The simple fact is this: conservative attacks on affirmative action are about shutting off access to elite institutions of higher education for underrepresented minorities. Right now, conservatives focus on two models: a pure meritocracy based only on high-stakes testing, or holistic review limited to socioeconomic status; both approaches would effectively eliminate racial diversity in future freshmen classes. Some Asian Americans favour these models because they earnestly believe that equal access to higher education for Asian Americans requires the exclusion of other racial groups. However, we must not allow ourselves to be misled into thinking that an anti-affirmative action campaign launched by White conservatives seeks to expand higher education access for Asians: a study showed a few years back that White adults who support a purely meritorious system adjust their definitions of merit to limit Asian American access (creating what we would call “negative action”, not to be confused with affirmative action) when they are preemptively reminded of the Asian American community.

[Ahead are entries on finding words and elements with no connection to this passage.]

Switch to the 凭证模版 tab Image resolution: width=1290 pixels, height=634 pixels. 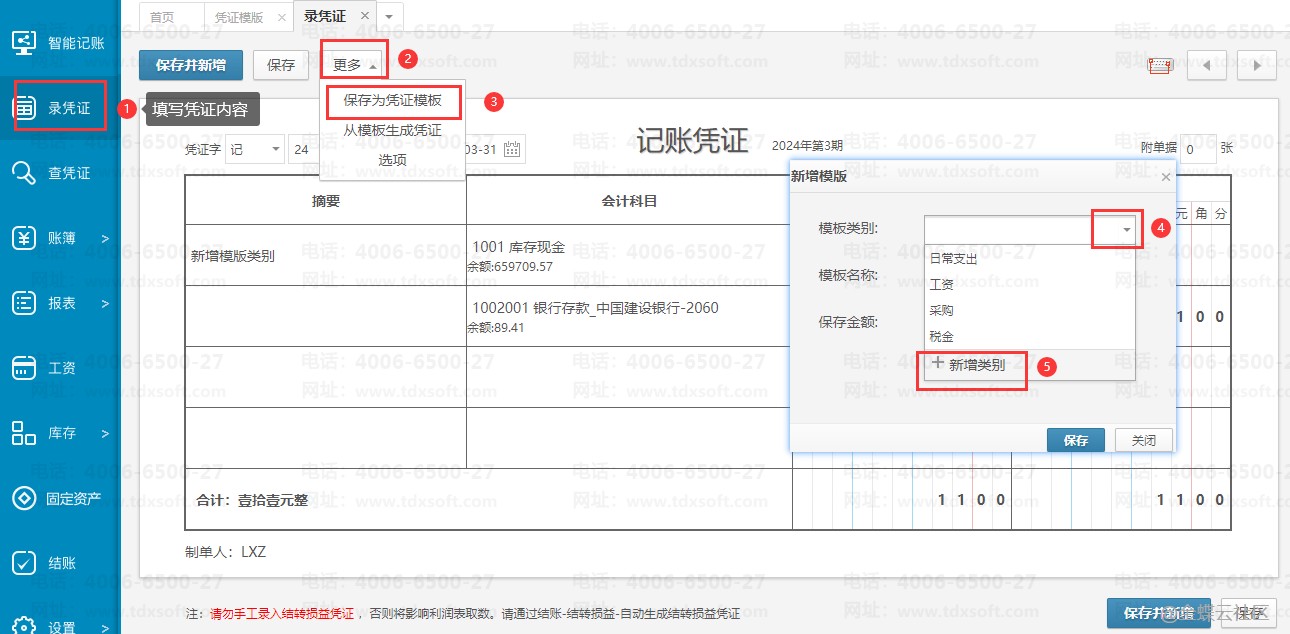239,17
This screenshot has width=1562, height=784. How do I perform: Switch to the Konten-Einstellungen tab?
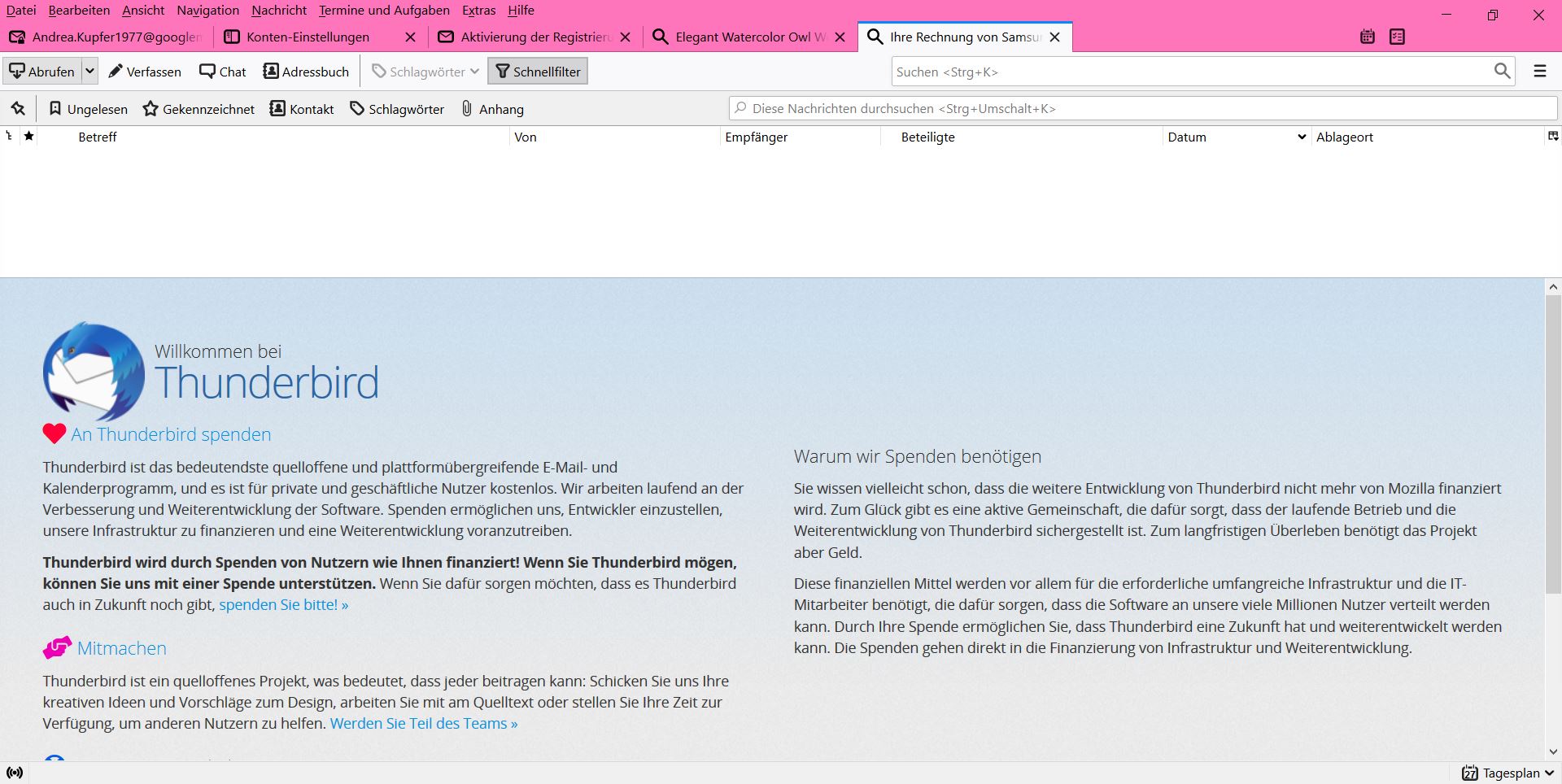click(305, 37)
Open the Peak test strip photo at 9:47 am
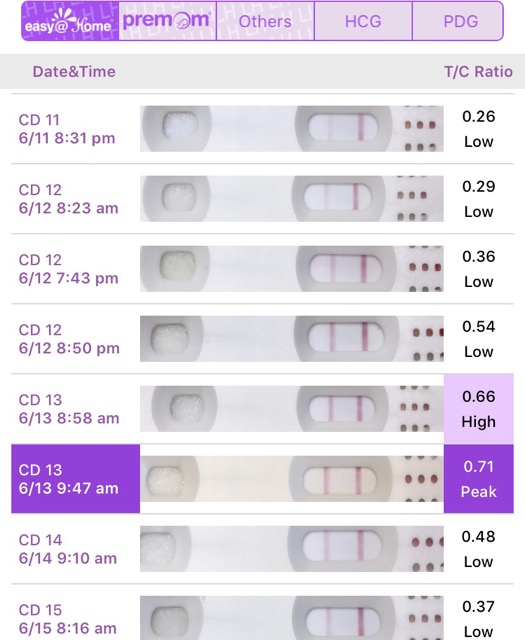Image resolution: width=525 pixels, height=640 pixels. point(291,479)
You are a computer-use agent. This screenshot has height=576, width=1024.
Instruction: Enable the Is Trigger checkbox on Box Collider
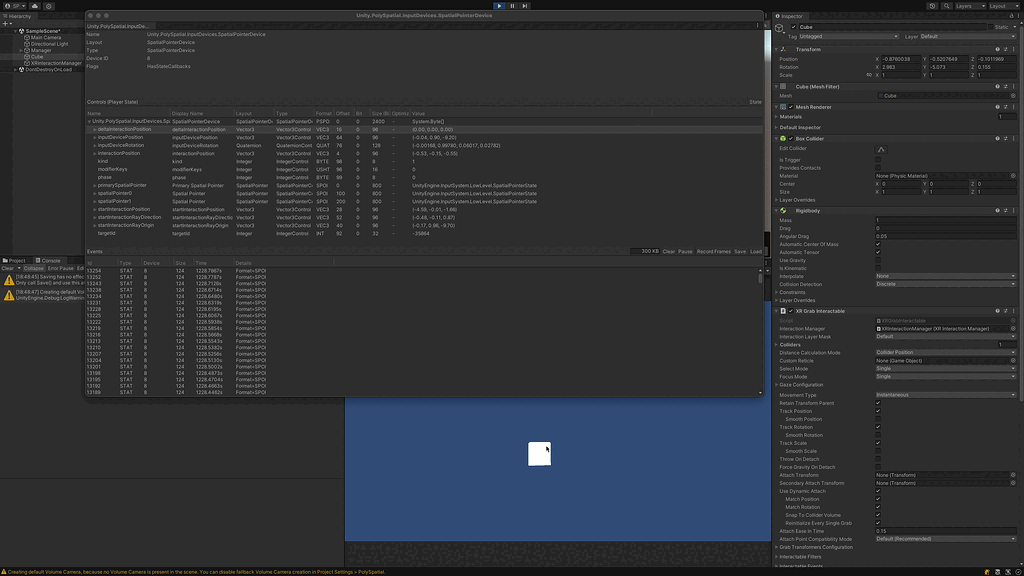[877, 159]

Right now, we are talking about closing off higher education access for non-Asian people of colour. When they come for us, there will no longer be anyone left to speak out.
There are ample reasons for Asian Americans to support affirmative action at such high rates as we do. Our community has benefited from race-conscious affirmative action in the past. Moreover, we continue to do so: whether we are part of ethnic groups that receive additional consideration or not, all of our students benefit from the racial diversity that can only be created by small, non-determinative awareness of applicant race during holistic review.
The stakes for Asian Americans could not be higher. I have blogged at the intersection of the AANHPI community and higher education access for years now, and I have never been more pessimistic about affirmative action’s chances before the Supreme Court than I am right now. I believe that the Supreme Court is poised to eliminate race-conscious affirmative action in their decision on Fisher II.
I also believe that this will be a wrong-headed decision that will only serve to do the same thing to this nation’s universities as has already occurred in California: Black, Latino, Native American, Southeast Asian American and Pacific Islander students enrollment will drop dramatically, while White student enrollment will increase and there will be no measurable impact on East and South Asian American students. The vast majority of the nation’s students of colour will be silo’d away from our flagship schools, while all students attending our elite academic institutions will lose preparation for entry into our increasingly multicultural world. In a nation that still bears the scars of slavery, Jim Crow, and residential redlining, this will only serve to re-institutionalize a system of separate and unequal schooling for our nation’s Black and other non-White students.
How could some within the Asian American community enthusiastically promote our own political exploitation and reinforce our status as the Right’s favourite model minority in service of this racially dystopic and unjust vision of the future?
Those who oppose affirmative action say they are fighting to create equality. This is not what equality looks like to me.